Supplied material Start Marker

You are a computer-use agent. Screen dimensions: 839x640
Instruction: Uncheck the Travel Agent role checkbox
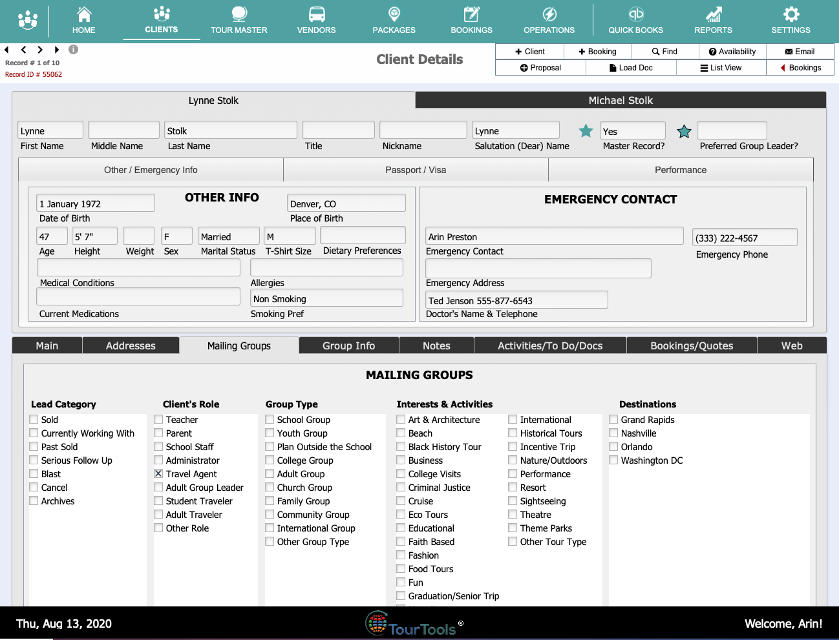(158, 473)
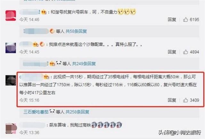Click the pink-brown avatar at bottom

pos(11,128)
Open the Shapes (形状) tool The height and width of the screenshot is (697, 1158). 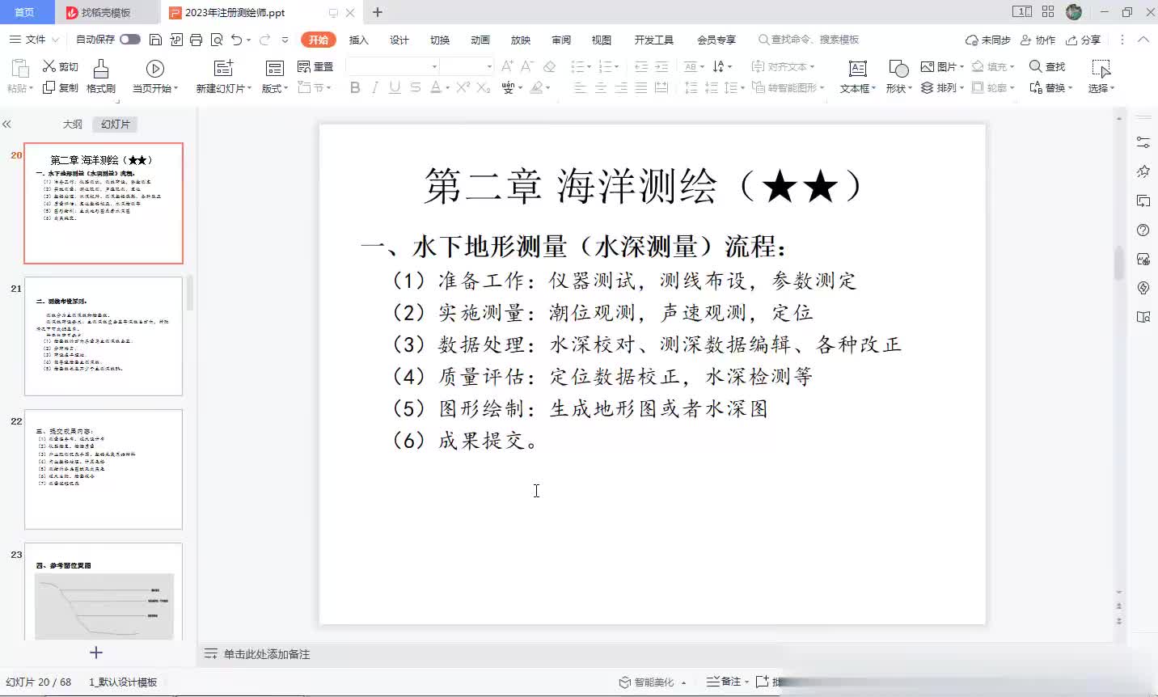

Supplied material End Marker

» **Exercise objective**
Extract precisely the lines beginning at the line containing "Instruction: Uncheck the" and ending at the last line of the entries above, exactly as written and with no pictures.

» **Task response**
Instruction: Uncheck the Travel Agent role checkbox
(158, 473)
Click the pink-brown avatar at bottom

pos(11,128)
Open the Shapes (形状) tool The height and width of the screenshot is (697, 1158). 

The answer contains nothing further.